Whitecap Announces Closing of $40.05 Million Bought Deal Financing

/NOT FOR DISTRIBUTION TO U.S. NEWSWIRE SERVICES OR FOR DISSEMINATION IN THE UNITED STATES. ANY FAILURE TO COMPLY WITH THIS RESTRICTION MAY CONSTITUTE A VIOLATION OF U.S. SECURITIES LAW/

TSX VENTURE: WCP

CALGARY, July 30 /CNW/ - Whitecap Resources Inc. ("Whitecap" or the "Company") (TSX VENTURE:WCP) is pleased to announce that it has closed its previously announced $40.05 million bought deal subscription receipt financing (the "Offering") with a syndicate of underwriters led by GMP Securities L.P. and including National Bank Financial Inc., Cormark Securities Inc., FirstEnergy Capital Corp., Haywood Securities Inc., Macquarie Capital Markets Canada Ltd., Casimir Capital L.P., and Mackie Research Capital Corporation (the "Underwriters"). Pursuant to the Offering, Whitecap issued 89,000,000 subscription receipts ("Subscription Receipts") of Whitecap at a price of $0.45 per Subscription Receipt (the "Offering Price").

Each Subscription Receipt represents the right to acquire, without payment of additional consideration or further action, one common share ("Common Share") of Whitecap upon closing of the previously announced acquisition by Whitecap of a private company ("PrivateCo") with assets located in the Greater Pembina area of west central Alberta for total consideration of approximately $52.0 million (the "Acquisition") which is expected to close later today.

The gross proceeds from the Offering will be placed in escrow pending closing of the Acquisition. If the Acquisition closes on or before September 30, 2010 the gross proceeds, together with interest earned thereon, will be released to the Company and used by it to pay a portion of the purchase price of the Acquisition. The balance of the purchase price will be funded from the Company's credit facility. Should the Acquisition fail to close by September 30, 2010 or the Acquisition is terminated at an earlier time, the Offering Price for the Subscription Receipts will be returned to subscribers together with any interest that was earned thereon during the term of escrow.
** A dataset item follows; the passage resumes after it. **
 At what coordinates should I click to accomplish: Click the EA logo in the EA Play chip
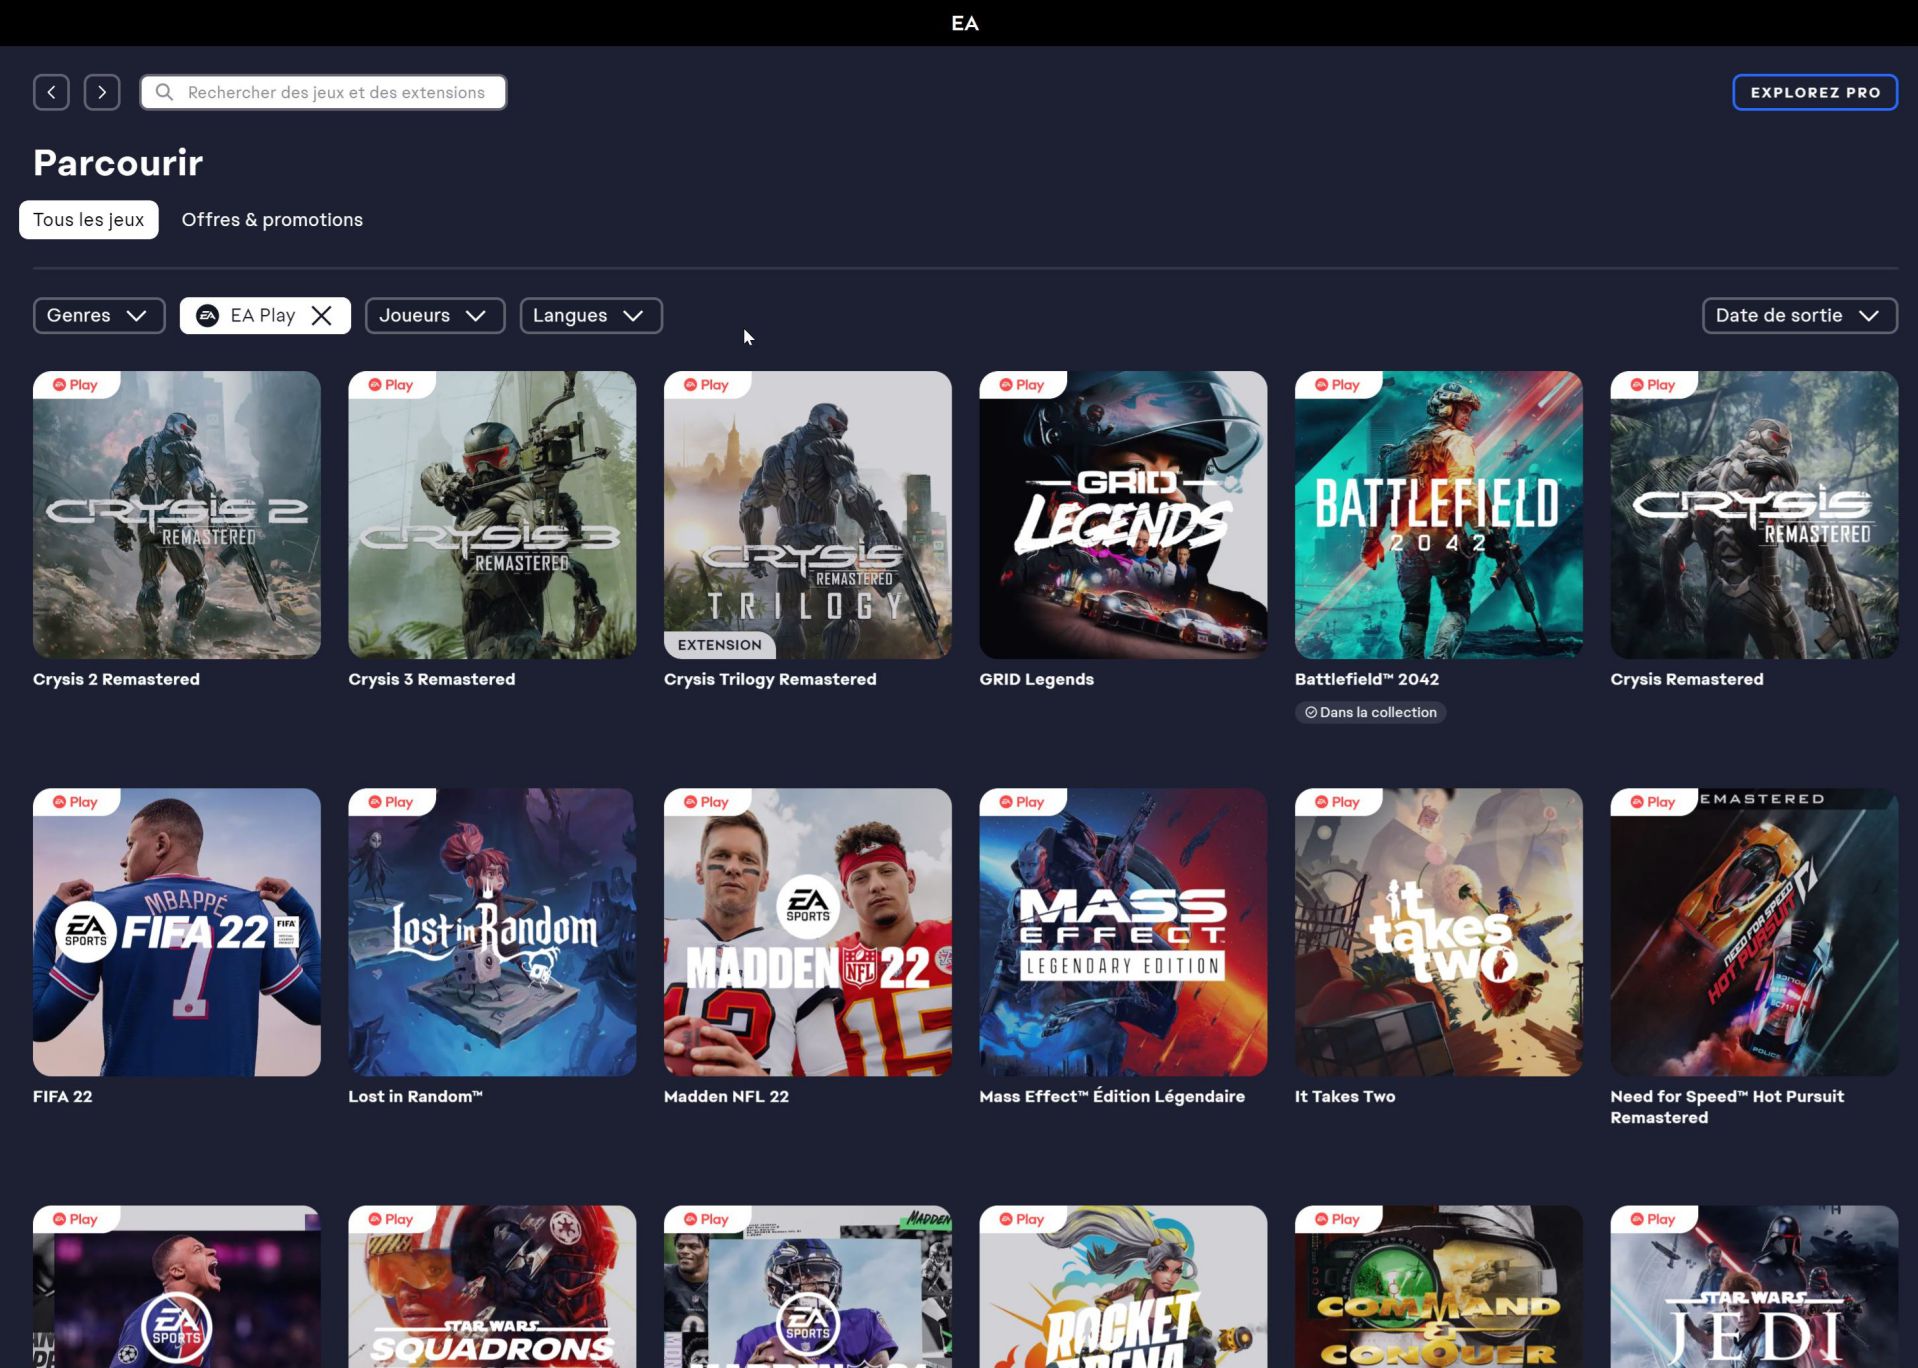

It anticipated that the Subscription Receipts will be listed and posted for trading on the TSX Venture Exchange under the symbol WCP.R at the open of markets today.
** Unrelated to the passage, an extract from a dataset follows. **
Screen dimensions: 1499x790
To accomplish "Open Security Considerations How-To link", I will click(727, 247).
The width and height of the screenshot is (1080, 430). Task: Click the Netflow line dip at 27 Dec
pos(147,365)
Note Regarding Forward Looking Statements and Other Advisories

This press release contains forward-looking statements and forward-looking information (collectively "forward looking information") within the meaning of applicable securities laws. Forward-looking information typically use words such as "anticipate", "believe", "project", "expect", "goal", "plan", "intend" or similar words suggesting future outcomes, statements that actions, events or conditions "may", "would", "could" or "will" be taken or occur in the future. In particular, forward looking information in this press release includes, but is not limited to: statements with respect to the estimated purchase price of the Acquisition; the closing of the Acquisition; the listing of the Subscription Receipts; the use of proceeds of the Offering; and the sources of funding for the Acquisition.

The forward-looking information is based on certain key expectations and assumptions made by Whitecap, including expectations and assumptions concerning prevailing commodity prices, exchange rates, interest rates, applicable royalty rates and tax laws; future well production rates and estimates of operating costs; reserve and resource volumes; the state of the economy and the exploration and production business; business prospects and opportunities; the availability and cost of financing, labour and services; the impact of increasing competition; ability to market oil and natural gas successfully and the ability of the Company to access capital; receipt of all necessary approvals for completion of the Acquisition; satisfaction of all necessary conditions to closing of the Acquisition; and completion of the Acquisition on the timing planned.

Since forward-looking information addresses future events and conditions, by its very nature they involve inherent risks and uncertainties. Actual results could differ materially from those currently anticipated due to a number of factors and risks. These include, but are not limited to, the risks associated with the oil and gas industry in general such as operational risks in development, exploration and production; delays or changes in plans with respect to exploration or development projects or capital expenditures; the uncertainty of reserve and resource estimates; the uncertainty of estimates and projections relating to reserves, resources, production, costs and expenses; health, safety and environmental risks; commodity price and exchange rate fluctuations; marketing and transportation; loss of markets; environmental risks; competition; incorrect assessment of the value of acquisitions; failure to realize the anticipated benefits of acquisitions including the Acquisition; ability to access sufficient capital from internal and external sources; changes in legislation, including but not limited to tax laws, royalties and environmental regulations; failure to obtain the necessary regulatory approval, stock exchange and other regulatory approvals and on the timelines planned; risks that conditions to closing of the Acquisition or the Offering are not satisfied.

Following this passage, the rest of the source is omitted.